Страница 40 из 40
Другая же просьба, государь! Позвольте мне один и в последний раз увидеться и проститься с семейством[266]; если не со всем, то по крайней мере со старым отцом, с матерью и с одною любимою сестрою, про которую я даже не знаю, жива ли она (Татьяна Александровна).
Окажите мне сии две величайшие милости, всемилостивейший государь, и я благословлю проведение, освободившее меня из рук немцев, для того чтобы предать меня в отеческие руки Вашего императорского величества.
Потеряв право называть себя верноподданным Вашего императорского величества, подписываюсь oт искреннего сердца
Кающийся грешник
Михаил Бакунин[267].
266
«Исповедь» при всех своих недостатках с точки зрения интересов сыска все-таки показалась жандармам началом раскаяния, и если не доставила автору желанной свободы, то во всяком случае привела к улучшению его положения. В частности Николай разрешил Бакунину просимое свидание с родными в присутствии коменданта крепости.
267
В начале «Исповеди» (не оригинала, которого Николай I не читал, а писарской копии) царь сделал следующую пометку; «Стоит тебе прочесть, весьма любопытно и поучительно». Эта надпись предназначалась для наследника, позже императора Александра II. В справке, составленной впоследствии Третьим Отделением в связи с подачею матерью Бакунина мин. ин. дел Горчакову прошения о прощении ее сына, сообщается о впечатлении, произведенном на Николая «Исповедью»: «Его величество, найдя письмо Бакунина заслуживающим внимания и поучительным, изволил передавать оное для прочтения царствующему ныне государю императору и всемилостивейше разрешил Бакунину видеться с его родными» (полицейское «Дело» о Бакунине, часть II). «Исповедь» была также послана для ознакомления наместнику Царства Польского Паскевичу (явно с сыскными целями) и повидимому давалась для прочтения особо доверенным лицам из состава камарильи. Мы уже упоминали, что по приказу царя «Исповедь» была гр. Орловым дана на прочтение председателю Государственного Совета Чернышеву. В «Деле» о Бакунине (ч.
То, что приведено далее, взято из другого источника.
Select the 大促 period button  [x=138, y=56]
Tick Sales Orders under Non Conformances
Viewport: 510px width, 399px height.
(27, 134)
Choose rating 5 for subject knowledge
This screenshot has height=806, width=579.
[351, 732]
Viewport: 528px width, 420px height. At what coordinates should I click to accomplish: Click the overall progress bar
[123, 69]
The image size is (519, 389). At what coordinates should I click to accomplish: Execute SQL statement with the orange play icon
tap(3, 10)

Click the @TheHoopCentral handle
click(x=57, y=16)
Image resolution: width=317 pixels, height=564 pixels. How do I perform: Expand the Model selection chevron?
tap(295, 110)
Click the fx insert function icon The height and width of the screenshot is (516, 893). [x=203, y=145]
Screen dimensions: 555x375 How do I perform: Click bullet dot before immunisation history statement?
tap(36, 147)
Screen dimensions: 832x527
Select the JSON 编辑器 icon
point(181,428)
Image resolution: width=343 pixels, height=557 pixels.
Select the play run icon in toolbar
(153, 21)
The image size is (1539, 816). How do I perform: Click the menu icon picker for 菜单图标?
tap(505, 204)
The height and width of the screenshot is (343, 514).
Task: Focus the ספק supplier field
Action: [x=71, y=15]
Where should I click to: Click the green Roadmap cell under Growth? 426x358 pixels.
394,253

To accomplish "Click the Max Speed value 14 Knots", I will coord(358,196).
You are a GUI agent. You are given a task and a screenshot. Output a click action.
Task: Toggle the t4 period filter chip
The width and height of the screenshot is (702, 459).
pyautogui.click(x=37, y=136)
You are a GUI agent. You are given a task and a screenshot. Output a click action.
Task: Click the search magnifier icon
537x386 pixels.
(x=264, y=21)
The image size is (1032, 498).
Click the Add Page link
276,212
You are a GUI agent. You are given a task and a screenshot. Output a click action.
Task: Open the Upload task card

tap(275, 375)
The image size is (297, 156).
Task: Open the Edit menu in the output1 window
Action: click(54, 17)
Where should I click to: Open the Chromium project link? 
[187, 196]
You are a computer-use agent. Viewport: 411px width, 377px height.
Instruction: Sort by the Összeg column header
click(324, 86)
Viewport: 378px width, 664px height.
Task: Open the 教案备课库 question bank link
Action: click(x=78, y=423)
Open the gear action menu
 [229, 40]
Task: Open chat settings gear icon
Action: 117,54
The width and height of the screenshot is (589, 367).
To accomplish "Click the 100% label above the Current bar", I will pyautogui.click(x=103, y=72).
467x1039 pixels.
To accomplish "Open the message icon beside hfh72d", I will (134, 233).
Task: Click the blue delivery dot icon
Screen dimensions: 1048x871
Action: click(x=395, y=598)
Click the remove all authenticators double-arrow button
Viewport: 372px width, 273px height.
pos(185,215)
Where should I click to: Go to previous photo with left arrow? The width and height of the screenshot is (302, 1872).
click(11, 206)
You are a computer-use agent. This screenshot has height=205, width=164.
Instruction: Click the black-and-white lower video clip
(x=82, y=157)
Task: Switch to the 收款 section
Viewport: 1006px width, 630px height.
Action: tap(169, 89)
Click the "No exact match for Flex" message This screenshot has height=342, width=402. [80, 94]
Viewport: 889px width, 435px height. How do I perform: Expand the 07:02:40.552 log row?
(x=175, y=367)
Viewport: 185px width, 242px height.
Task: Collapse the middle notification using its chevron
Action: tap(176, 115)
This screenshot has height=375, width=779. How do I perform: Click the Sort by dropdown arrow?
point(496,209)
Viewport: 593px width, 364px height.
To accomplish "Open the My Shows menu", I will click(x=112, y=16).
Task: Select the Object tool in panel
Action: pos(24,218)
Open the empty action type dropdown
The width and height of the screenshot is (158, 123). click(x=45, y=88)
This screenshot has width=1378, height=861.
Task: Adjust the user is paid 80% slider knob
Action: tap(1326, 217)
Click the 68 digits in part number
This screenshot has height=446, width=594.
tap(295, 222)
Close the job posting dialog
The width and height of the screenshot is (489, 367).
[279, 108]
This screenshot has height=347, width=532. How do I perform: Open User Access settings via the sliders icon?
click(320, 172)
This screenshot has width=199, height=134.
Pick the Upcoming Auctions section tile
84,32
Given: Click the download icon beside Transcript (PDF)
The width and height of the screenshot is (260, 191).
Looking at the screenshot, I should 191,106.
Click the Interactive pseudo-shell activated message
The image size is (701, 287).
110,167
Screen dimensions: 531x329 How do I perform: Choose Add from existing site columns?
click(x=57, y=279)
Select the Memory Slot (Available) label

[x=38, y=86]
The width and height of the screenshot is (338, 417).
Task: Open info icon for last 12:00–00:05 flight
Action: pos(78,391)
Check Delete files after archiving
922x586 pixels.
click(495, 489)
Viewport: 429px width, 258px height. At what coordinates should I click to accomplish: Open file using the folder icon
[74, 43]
II, стр. 110) имеется письмо Чернышева от 26 декабря 1851 и выражающее его впечатление от «Исповеди». Оно написано по французски и гласит:
«Дорогой граф, я крайне смущен тем, что так долго задерживал объемистую Исповедь, которую Вы мне передали по повелению его величества. Чтение ее произвело на меня чрезвычайно тягостное впечатление. Раз заговорило самолюбие, то уж ни ум, ни способности не в состоянии удержать от самых беспорядочных, а значит и преступных увлечений воображения. Я нашел полное сходство между Исповедью и показаниями Пестеля печальной памяти, данными в 1825 году; то же самодовольное перечисление всех воззрений, враждебных всякому общественному порядку, то же тщеславное описание самых преступных и вместе с тем самых нелепых планов и проектов; но ни тени серьезного возврата к принципам верноподданного — скажу более, христианина и истинно русского человека. Мне кажется, что при таком положении вещей было бы весьма опасно предоставлять неограниченную свободу человеку, который к несчастью не лишен ни смелости, ни ловкости. Какая жалость, что он дает им подобное применение!».
Несмотря на глубокую тайну, которою в те времена окутаны были всякие дела о политические преступлениях, слухи об аресте Бакунина и даже об его «Исповеди» как-то просочились в публику и в частности дошли до его родных. Официально последние узнали об этом в октябре 1851г., когда гр. Орлов уведомил старика Бакунина, что сын его находится в Петропавловской крепости, и что ему разрешено свидание с отцом и сестрою Татьяною. По-видимому в придворных сферах много говорили о «раскаянии» грозного революционера, а из этих кругов слухи проникали в дворянскую публику, интересовавшуюся Бакуниным. Так друг Алексея Бакунина Н. А. Елагин осенью 1851 года сообщал ему следующую выписку из письма к какой-то «Катерине Ивановне» от ее придворной кузины: «Твой прежний знакомый, брат Дьяковой, живет здесь на самом берегу Невы и пишет теперь свои записки, разумеется не для печати, но для государя. Он весьма умно поправляет свои дела, увертлив как змейка; из самых трудных обстоятельств выпутывается где насмешками над немцами, где чистосердечным раскаянием, где восторженными похвалами. Нечего сказать, умен». С своей стороны Алексей Бакунин 23 ноября 1851 г. сообщал брату Павлу, что Михаил «писал подробно к государю о своей жизни, не компрометируя однако же никого из своих заграничных участников». Таким образом ясно, что не только факт написания «Исповеди», но и довольно точное ее содержание стали тогда же известны в некоторых близких к правительству кругах.